» GIVEN DATA

___

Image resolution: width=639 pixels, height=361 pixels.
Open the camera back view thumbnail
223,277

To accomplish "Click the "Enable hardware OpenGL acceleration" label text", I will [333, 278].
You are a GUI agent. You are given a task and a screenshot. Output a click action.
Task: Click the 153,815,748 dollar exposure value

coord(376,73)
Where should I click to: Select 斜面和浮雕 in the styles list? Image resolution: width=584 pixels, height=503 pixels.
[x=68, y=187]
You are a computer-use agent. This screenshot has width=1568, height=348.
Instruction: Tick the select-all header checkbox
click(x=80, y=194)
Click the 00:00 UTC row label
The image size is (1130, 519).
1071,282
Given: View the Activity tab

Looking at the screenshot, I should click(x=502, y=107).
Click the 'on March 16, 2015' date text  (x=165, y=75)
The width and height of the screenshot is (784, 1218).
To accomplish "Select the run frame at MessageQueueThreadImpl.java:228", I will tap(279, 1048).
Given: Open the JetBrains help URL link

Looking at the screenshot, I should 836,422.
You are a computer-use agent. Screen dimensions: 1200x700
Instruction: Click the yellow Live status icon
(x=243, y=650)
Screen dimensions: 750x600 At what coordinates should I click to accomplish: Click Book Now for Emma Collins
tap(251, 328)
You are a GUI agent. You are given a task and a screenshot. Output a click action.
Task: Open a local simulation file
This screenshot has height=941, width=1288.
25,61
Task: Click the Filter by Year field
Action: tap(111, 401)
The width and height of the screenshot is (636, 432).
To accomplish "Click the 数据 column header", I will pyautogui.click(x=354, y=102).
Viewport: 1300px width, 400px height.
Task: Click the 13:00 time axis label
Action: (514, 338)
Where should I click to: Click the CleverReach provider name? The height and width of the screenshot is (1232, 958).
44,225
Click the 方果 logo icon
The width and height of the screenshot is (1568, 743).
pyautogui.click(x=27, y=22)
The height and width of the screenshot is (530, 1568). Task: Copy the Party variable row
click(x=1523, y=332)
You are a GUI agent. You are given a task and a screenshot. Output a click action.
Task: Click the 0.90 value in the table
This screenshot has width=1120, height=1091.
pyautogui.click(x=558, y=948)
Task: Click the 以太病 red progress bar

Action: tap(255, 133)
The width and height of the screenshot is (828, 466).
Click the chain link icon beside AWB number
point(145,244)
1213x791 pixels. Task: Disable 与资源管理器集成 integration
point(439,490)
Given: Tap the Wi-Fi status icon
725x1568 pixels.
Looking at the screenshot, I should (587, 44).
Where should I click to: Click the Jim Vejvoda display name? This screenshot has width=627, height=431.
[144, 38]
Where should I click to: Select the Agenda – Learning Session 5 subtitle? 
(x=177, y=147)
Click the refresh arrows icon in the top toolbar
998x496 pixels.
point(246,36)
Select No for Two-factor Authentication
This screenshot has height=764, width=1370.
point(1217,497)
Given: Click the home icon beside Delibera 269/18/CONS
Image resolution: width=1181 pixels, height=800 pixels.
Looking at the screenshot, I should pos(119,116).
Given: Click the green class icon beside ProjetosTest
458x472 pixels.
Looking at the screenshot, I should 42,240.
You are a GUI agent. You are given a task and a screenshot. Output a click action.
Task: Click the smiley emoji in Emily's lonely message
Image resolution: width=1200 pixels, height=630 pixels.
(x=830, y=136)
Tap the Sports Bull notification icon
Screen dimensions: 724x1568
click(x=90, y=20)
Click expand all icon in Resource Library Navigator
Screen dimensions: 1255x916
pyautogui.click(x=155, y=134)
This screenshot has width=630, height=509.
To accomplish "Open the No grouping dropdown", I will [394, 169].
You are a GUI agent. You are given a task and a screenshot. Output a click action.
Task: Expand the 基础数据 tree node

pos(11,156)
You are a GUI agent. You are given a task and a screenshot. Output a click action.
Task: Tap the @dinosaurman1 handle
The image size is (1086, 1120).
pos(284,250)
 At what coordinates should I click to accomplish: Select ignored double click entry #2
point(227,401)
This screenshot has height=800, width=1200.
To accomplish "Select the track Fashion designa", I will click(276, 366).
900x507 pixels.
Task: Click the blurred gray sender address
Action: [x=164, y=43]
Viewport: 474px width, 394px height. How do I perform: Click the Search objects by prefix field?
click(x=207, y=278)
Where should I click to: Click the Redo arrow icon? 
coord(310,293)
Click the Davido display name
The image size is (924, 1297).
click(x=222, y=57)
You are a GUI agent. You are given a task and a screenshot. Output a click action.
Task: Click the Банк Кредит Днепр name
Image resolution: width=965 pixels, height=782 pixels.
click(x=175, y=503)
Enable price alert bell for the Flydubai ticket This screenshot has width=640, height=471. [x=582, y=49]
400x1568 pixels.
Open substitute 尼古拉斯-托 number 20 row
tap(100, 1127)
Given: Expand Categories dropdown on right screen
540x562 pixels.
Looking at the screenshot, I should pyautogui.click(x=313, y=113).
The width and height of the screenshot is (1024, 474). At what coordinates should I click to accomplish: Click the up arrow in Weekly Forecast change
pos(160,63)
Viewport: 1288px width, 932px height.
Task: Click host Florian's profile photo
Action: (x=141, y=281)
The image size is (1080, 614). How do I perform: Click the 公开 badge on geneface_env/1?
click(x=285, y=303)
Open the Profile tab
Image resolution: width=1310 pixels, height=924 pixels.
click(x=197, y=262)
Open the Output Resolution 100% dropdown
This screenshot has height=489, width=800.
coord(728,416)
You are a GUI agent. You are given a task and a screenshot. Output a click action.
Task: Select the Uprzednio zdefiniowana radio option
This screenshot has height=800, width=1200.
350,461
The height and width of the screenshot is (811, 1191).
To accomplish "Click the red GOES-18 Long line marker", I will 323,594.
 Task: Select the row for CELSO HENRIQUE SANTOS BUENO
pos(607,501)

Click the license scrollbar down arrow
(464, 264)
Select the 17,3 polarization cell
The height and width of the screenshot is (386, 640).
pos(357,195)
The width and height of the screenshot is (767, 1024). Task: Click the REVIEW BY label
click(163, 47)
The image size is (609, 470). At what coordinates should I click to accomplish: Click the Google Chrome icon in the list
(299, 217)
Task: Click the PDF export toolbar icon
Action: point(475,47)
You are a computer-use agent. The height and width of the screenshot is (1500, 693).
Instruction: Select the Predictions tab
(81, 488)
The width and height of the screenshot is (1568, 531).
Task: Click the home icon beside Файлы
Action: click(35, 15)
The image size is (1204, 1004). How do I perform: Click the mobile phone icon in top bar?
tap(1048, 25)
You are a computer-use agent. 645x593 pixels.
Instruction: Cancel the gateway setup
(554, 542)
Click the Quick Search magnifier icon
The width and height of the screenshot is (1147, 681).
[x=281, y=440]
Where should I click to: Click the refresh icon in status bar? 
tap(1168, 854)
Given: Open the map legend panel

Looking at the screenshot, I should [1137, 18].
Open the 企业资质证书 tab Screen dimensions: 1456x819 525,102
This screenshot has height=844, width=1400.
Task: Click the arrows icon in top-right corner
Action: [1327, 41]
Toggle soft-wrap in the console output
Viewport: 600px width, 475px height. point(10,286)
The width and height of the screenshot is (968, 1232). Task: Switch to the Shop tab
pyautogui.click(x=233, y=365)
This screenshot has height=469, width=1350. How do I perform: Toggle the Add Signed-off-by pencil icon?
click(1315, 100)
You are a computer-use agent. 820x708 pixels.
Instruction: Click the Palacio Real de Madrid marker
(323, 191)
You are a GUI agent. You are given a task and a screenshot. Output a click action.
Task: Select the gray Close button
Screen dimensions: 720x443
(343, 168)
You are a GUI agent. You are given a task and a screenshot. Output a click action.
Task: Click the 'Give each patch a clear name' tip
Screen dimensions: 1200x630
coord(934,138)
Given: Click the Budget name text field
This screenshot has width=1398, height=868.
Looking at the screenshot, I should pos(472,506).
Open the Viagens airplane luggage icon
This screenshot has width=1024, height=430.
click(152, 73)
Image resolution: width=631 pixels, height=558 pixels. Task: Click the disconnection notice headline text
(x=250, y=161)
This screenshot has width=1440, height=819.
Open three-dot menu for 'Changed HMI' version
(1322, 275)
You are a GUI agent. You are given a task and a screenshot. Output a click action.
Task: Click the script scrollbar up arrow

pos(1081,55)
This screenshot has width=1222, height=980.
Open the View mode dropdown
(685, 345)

___

» TASK DETAILS
Can you write out the lines of the listing above exactly as they appear, beginning with the line that contains "Enable price alert" and continuing through the line that contains "should pyautogui.click(x=313, y=113)."?

» THE REPLY
Enable price alert bell for the Flydubai ticket This screenshot has width=640, height=471. [x=582, y=49]
400x1568 pixels.
Open substitute 尼古拉斯-托 number 20 row
tap(100, 1127)
Given: Expand Categories dropdown on right screen
540x562 pixels.
Looking at the screenshot, I should pyautogui.click(x=313, y=113).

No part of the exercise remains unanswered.